Data excerpts:
╔══

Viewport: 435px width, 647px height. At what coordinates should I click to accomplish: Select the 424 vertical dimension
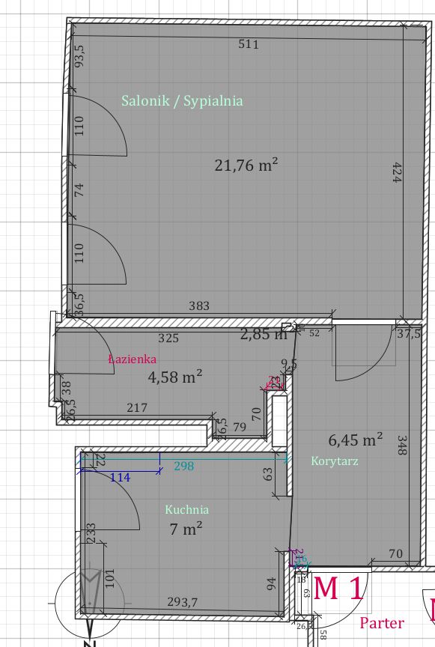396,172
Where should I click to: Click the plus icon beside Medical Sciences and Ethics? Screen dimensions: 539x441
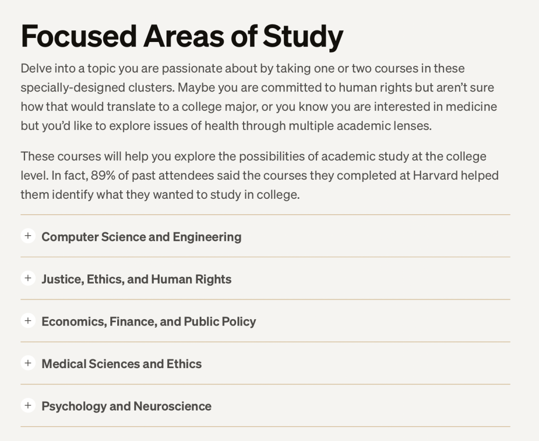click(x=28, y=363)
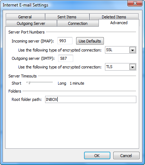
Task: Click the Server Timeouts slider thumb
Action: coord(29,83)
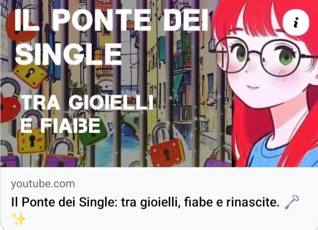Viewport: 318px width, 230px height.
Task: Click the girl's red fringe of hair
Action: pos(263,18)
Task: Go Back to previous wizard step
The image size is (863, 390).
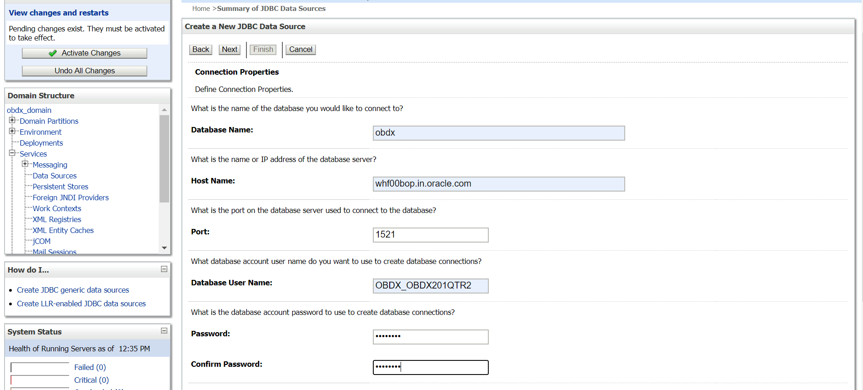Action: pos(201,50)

╚══
╔══

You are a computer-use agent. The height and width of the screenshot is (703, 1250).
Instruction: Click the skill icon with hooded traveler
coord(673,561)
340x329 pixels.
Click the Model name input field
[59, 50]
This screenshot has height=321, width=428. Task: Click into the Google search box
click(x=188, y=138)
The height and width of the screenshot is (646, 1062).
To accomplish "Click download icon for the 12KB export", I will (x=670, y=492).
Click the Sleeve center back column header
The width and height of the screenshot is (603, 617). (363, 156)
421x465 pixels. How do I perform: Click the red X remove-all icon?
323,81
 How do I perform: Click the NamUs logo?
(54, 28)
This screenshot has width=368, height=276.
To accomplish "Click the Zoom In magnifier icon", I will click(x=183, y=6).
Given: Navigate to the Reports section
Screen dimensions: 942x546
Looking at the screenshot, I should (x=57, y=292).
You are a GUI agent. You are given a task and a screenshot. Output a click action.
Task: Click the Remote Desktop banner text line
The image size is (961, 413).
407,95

╚══
╔══

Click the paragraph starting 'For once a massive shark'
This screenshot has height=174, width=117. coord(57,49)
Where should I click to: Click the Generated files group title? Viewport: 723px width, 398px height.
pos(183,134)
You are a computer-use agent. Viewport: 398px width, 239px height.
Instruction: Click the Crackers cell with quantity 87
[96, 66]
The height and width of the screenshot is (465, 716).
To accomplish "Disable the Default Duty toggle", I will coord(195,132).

╚══

## About this exercise
Set aside each line above that includes the string "computer" and report it.

## Answer area
You are a computer-use agent. The height and width of the screenshot is (703, 1250).
You are a computer-use agent. Viewport: 398px width, 239px height.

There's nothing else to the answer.